On my recent trip to the alter heim I picked up a Kindle. It's one of those things that once you've got them you can't imagine how you lived without them. It's especially useful if you live on a continent without Barnes and Noble. And it's actually better than advertised: although Amazon claims that the cellular feature doesn't work in Israel, the fact is that it does. So I'm a happy camper.
The first book I downloaded was Rebecca Goldstein's 36 Arguments for the Existence of God. It's actually a novel and the 36 arguments are scaffolding for refutations. If you liked her first novel, The Mind-Body Problem, you'll love this one.
As background, RG grew up frum, went to Barnard and then did a doctorate in Princeton in philosophy, married her YU physics major boyfriend, Shelly Goldstein, and, by her own description, lived a nominally frum life. A few years ago she and Goldstein divorced and she now lives with the Harvard cognitive psychologist and popular author, Steven Pinker. She is no longer frum.
The Mind-Body Problem was her fantasy about a frum girl who does a doctorate in philosophy in Princeton, abandons her YU physics major boyfriend and marries the math genius, Noam Himmel, based rather transparently on the philosopher, Saul Kripke. It weaves ruminations on the philosophical mind-body problem with plot twists concerning the conflict between pleasures of the mind and pleasures of the body. It covered a lot of familiar territory.
Anyway, since then she wandered into a variety of styles that didn't speak to me as much as TMBP. But in this new novel she goes back to her strengths: academic spoofing, philosophical ruminations, conflicts about religion and lots of brilliant and beautiful yidden. The plot alternates between the life of its protagonist, Cass Seltzer, at 22 and at 42.
At 22, he has followed his incredibly erudite -- and no less incredibly pompous -- advisor, Jonas Elijah Klapper (a spoofy version of Harold Bloom) from Columbia to Brandeis and has hooked up with the brilliant and beautiful anthropology student, Roz Margolis. Klapper's self-indulgent sesquipedalian monologues are hysterical. When Klapper discovers that his student is a rebbishe einikel (Cass's mother is a lapsed Skverer), he suddenly waxes nostalgic for girsa deyankusa and insists they go visit the Skverer Rebbe, whom he regards as a "fellow charismatic". Here they meet the illuyishe 6-year-old yenuka, Azarya.
Meanwhile, at 42, Cass is a professor of psychology who has just written a wildly successful pop book refuting 36 arguments for the existence of God. He is now "the atheist with a soul". He has been involuntarily liberated from infatuations with Klapper and his (to me, at least) insufferable French wife and suffers from a new infatuation with his live-in, the (need I say it) brilliant and beautiful game-theorist, Lucinda Mandelbaum.
The point of all this, besides just being a fun read, is not (as some have claimed) to argue against religion or "family values" but rather to argue that proofs of God's existence are orthogonal to the issue of living a meaningful life or even a religious life.

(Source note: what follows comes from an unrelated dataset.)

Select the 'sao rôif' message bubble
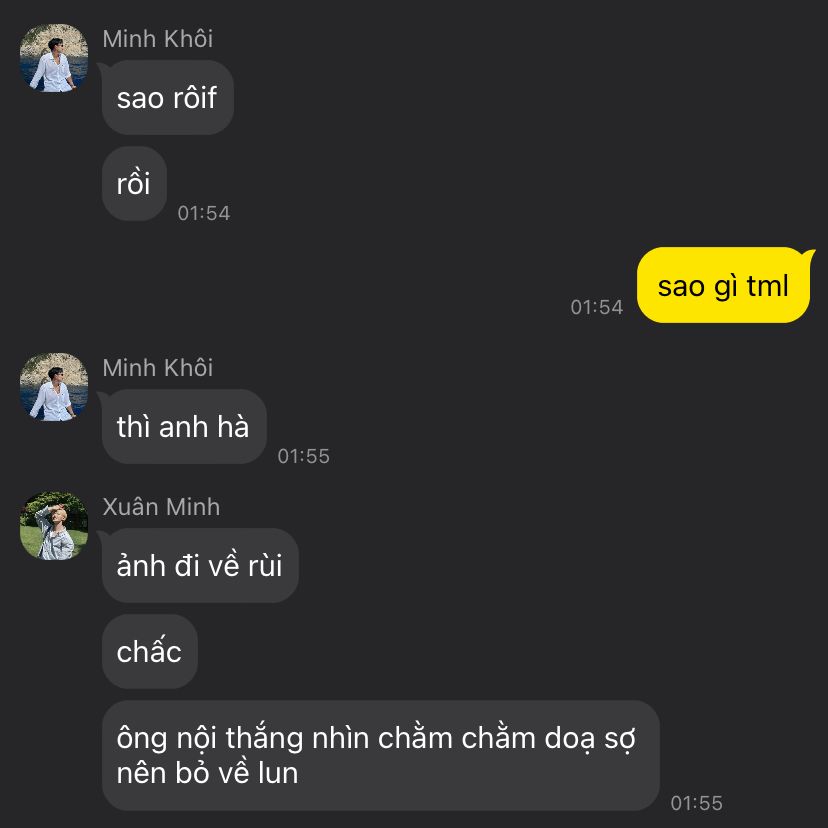Viewport: 828px width, 828px height. coord(168,98)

Cass, even as he is a champion of atheism, is emotionally drawn to the Skverer life his mother left and does not share his mother's hostility toward the community. The mismatch between an objective understanding of the limits of religion and the emotional connection to religion is even more jarring in the case of the illuy, Azarya.

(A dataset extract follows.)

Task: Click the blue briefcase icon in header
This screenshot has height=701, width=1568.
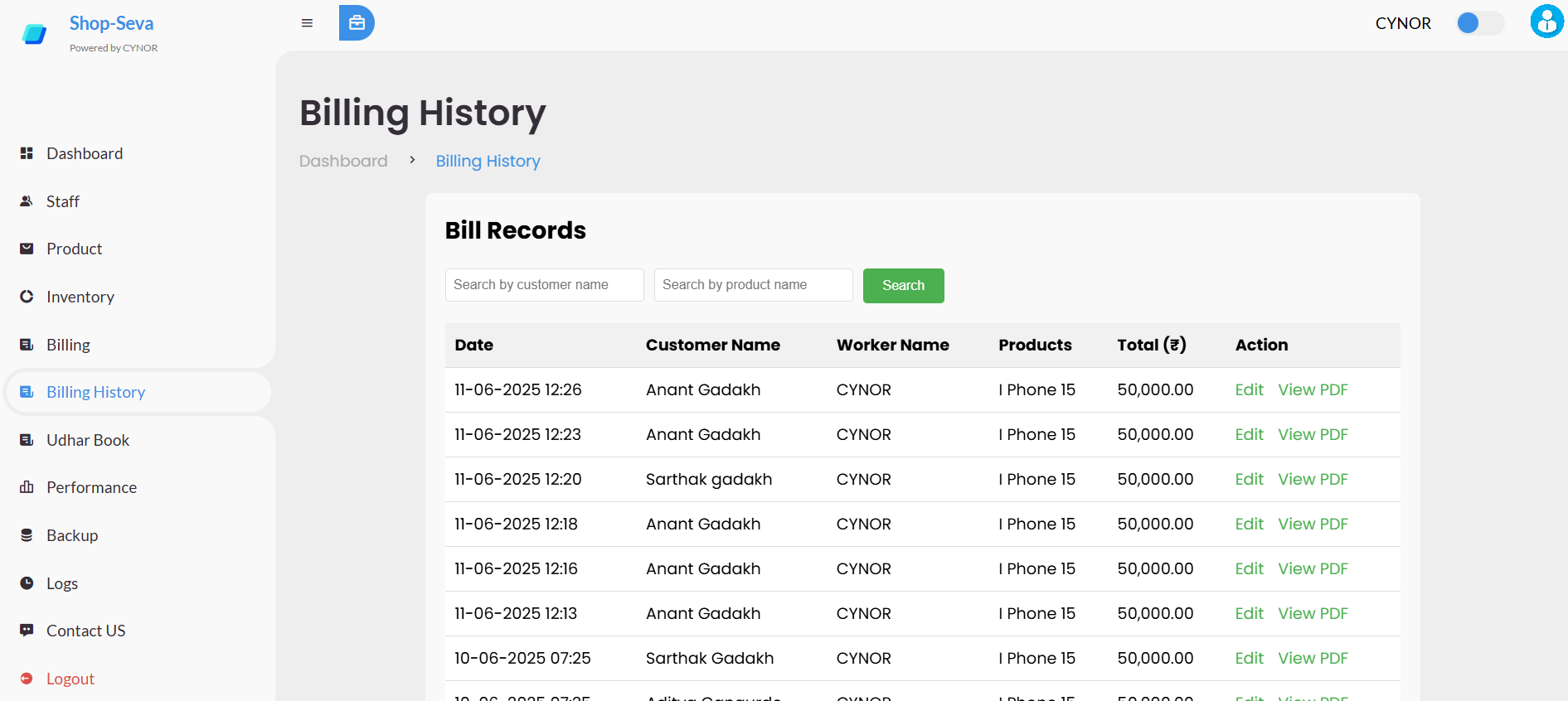Action: pyautogui.click(x=357, y=23)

The other characters each muddle through life wedded to one or another quasi-religious organizing principle: Klapper believes in literature and his own transcendence, but regards most of science as "scientism"; Cass's ex-wife, daughter of a famous French mathematician, is a poet who is convinced that the notion of probability is meaningless; Roz, Cass's first girlfriend, re-emerges in his life as a believer in immortality through biochemistry; Lucinda, the game theorist, lives to maximize her own utility (and other people's happiness does not figure into her utility function).
The frum angle is mostly handled quite well. The Skverers are slightly stereotyped and the xenophobia that often accompanies extreme insularity is played up for effect, but overall the portrayal is not unfair. The facts about Yiddishkeit are mostly accurate, though there are a few howlers, such as the claim that one makes a hagafen on grapes or that the Skverers wear taleisim at night. But this is minor stuff in the larger scheme.
If you're frum and not offended by refutations of arguments for the existence of God, you'll want to read this book.